The component dynamically updates the validation rules shown in the UI based on the user's selection and actions.
Expected Data
The DataValidationNodeEditor expects the following data structure as input for configuration:
{
"rulesSource": "manual | googleDrive | contextSnippet",
"googleDriveRules": [],
"contextSnippetId": null,
"contextSnippetContent": null,
"rules": [
{
"column": "string",
"check": "string",
"value": "string | number",
"severity": "error | warning"
}
]
}Use Cases & Examples
Use Case 1: Quality Control in Data Ingestion
A company ingests customer data from various sources and needs to ensure that all email addresses provided are valid and correctly formatted.

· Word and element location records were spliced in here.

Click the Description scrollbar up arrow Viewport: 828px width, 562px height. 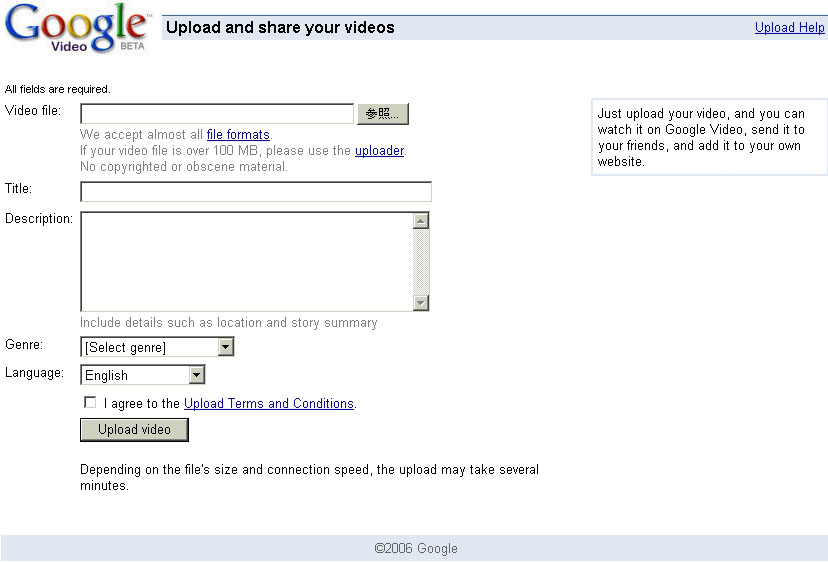[421, 221]
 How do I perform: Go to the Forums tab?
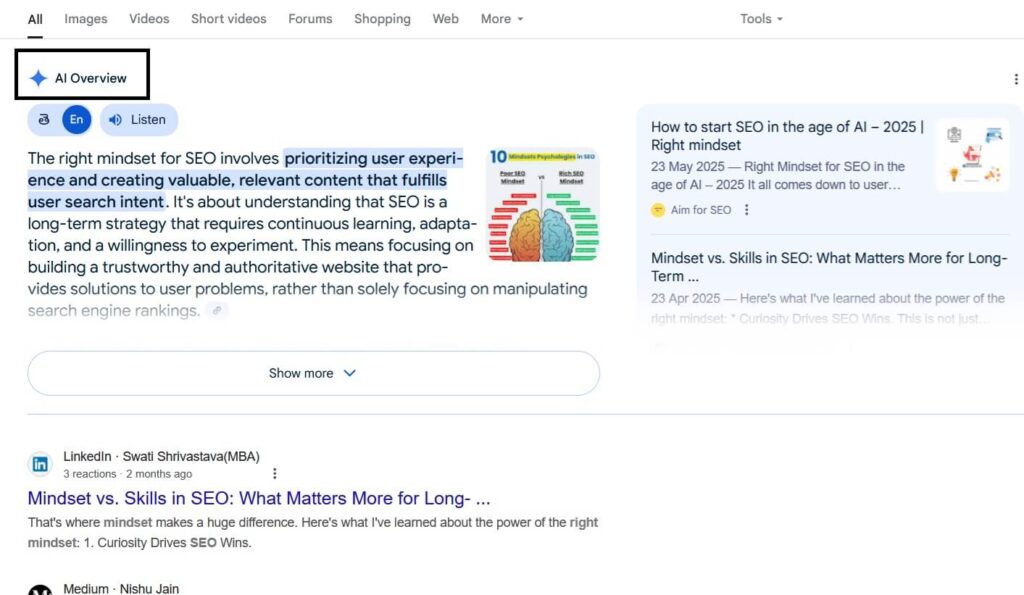point(310,19)
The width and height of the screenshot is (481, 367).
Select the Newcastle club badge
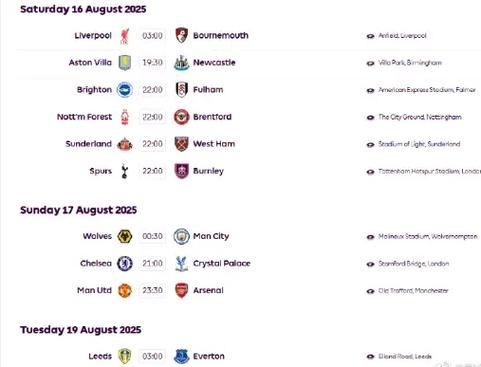coord(182,63)
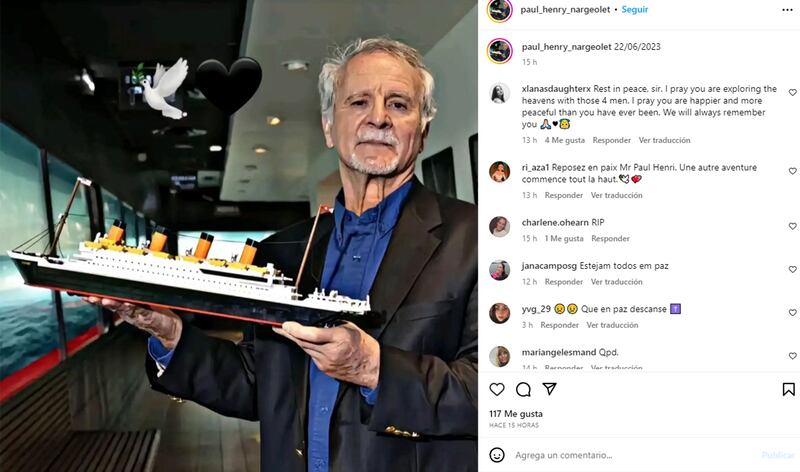Click Seguir to follow the account
The image size is (800, 472).
[x=635, y=10]
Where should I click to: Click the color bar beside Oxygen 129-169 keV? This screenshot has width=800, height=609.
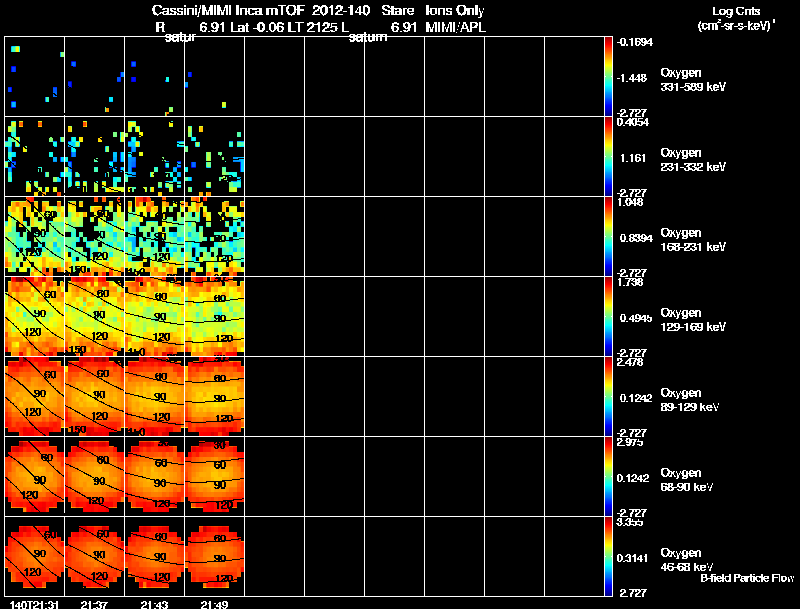coord(608,316)
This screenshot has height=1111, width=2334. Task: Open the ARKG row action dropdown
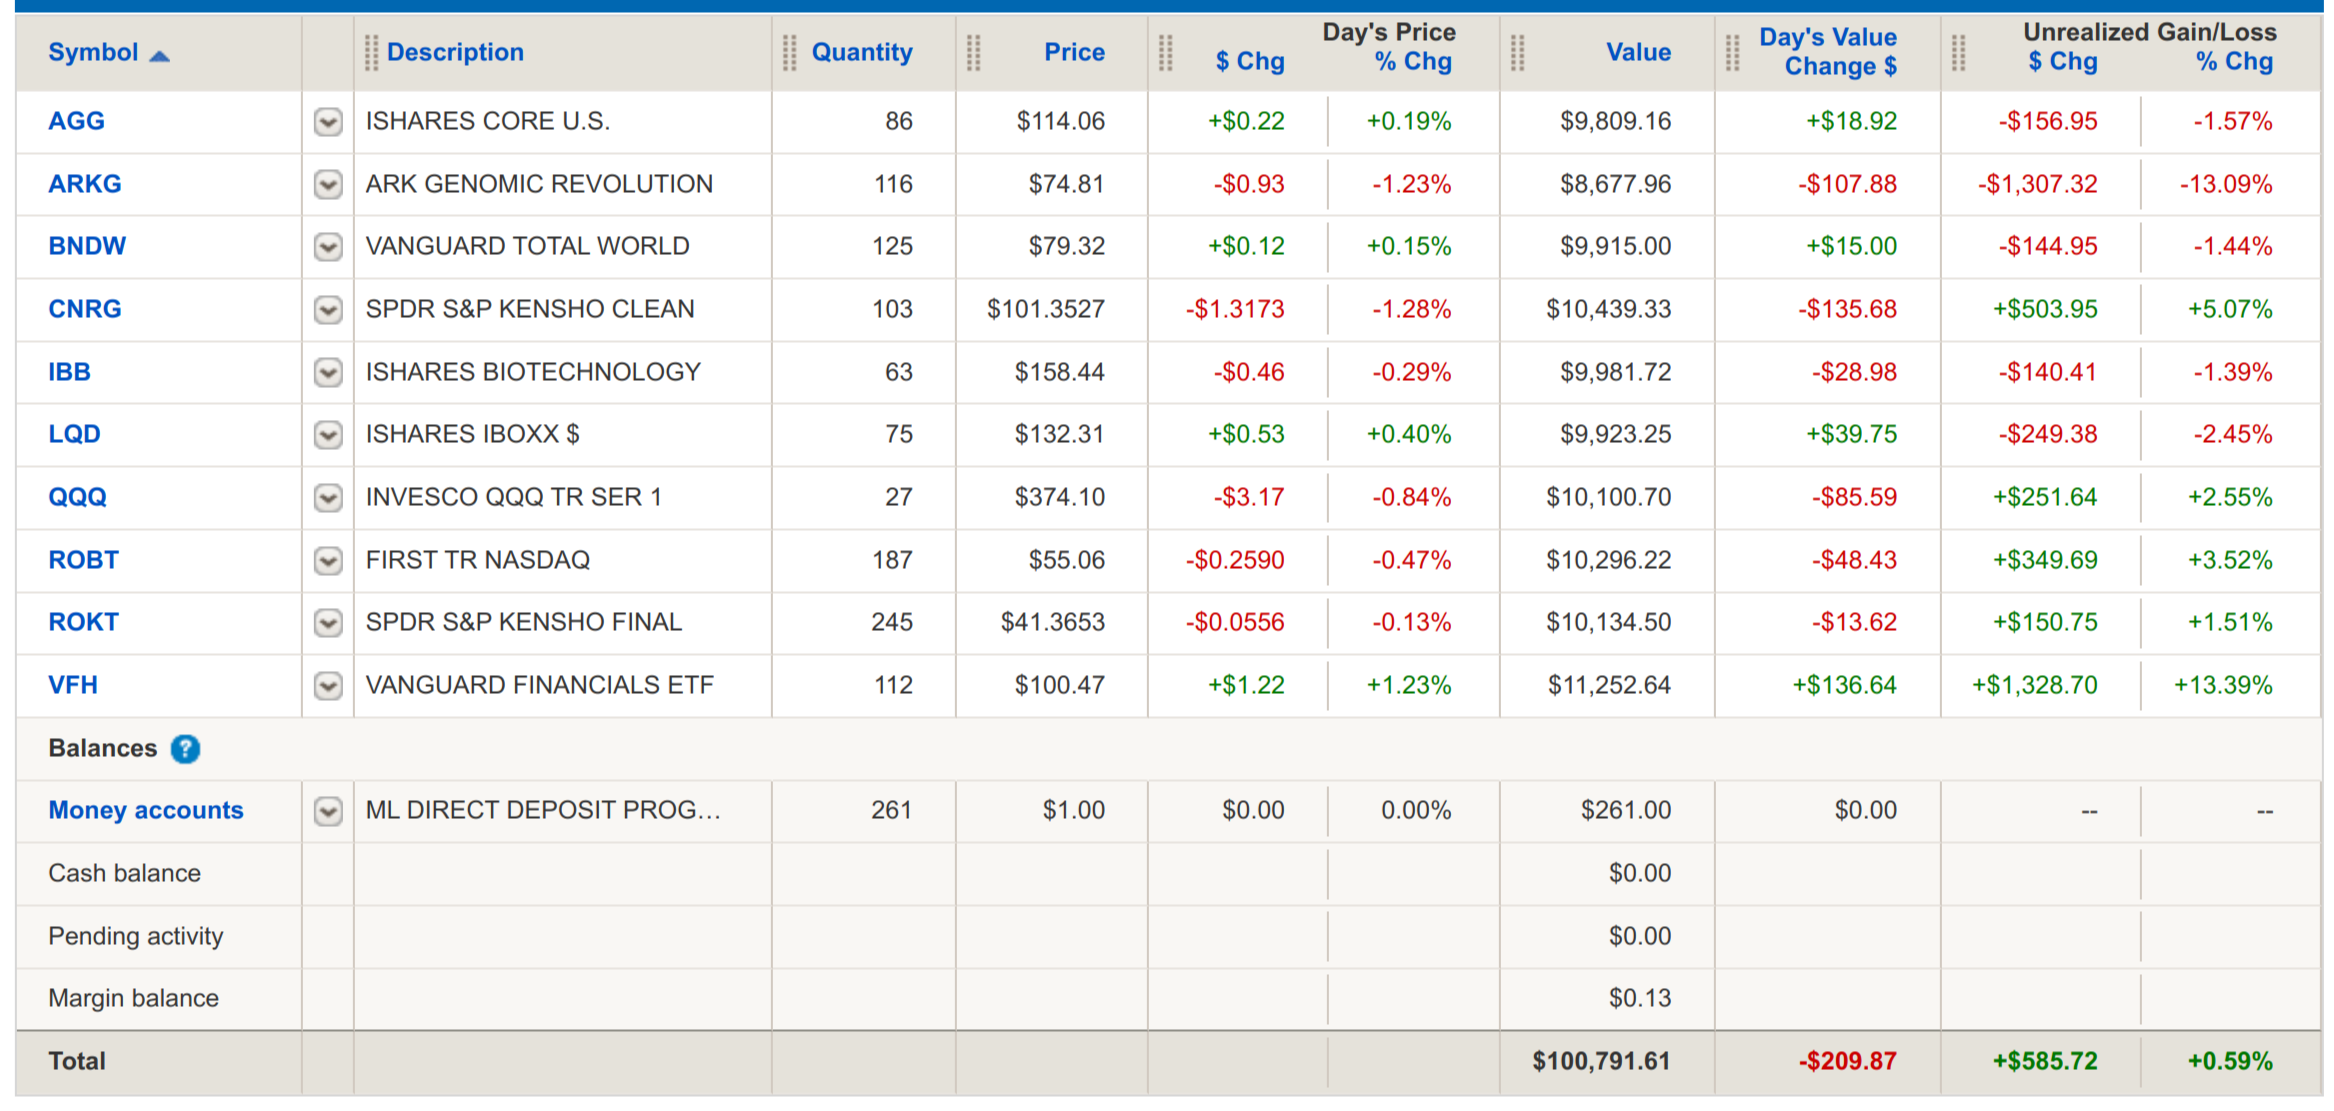[328, 185]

By utilizing the DataValidationNodeEditor, a validation rule can be created where the 'check' type is set to 'regex' to match a standard email pattern.
Use Case 2: Database Uniqueness Enforcement
When importing transaction records, a financial organization must ensure that transaction IDs are unique to prevent duplicate processing. The unique validation check can be employed, ensuring no two transaction records share the same ID.
Example Configuration for Use Case 1
To validate email addresses using a regex pattern, the component would be configured as follows:
{
"rulesSource": "manual",
"googleDriveRules": [],
"contextSnippetId": null,
"contextSnippetContent": null,
"rules": [
{
"column": "email",
"check": "regex",
"value": "^[\\w-\\.]+@([\\w-]+\\.)+[\\w-]{2,4}$",
"severity": "error"
}
]
}This configuration will ensure that any invalid email formats are flagged as errors during data processing.
AI Integrations and Billing Impact
The DataValidationNodeEditor includes functionality to fetch validation rule snippets from an AI API endpoint. Integrating this functionality may incur usage-based API costs depending on the number of requests made or data processed through the endpoint.
By maintaining data integrity through effective validation, organizations using Vantage can potentially reduce costs associated with data errors and enhance trust in their analytics outputs.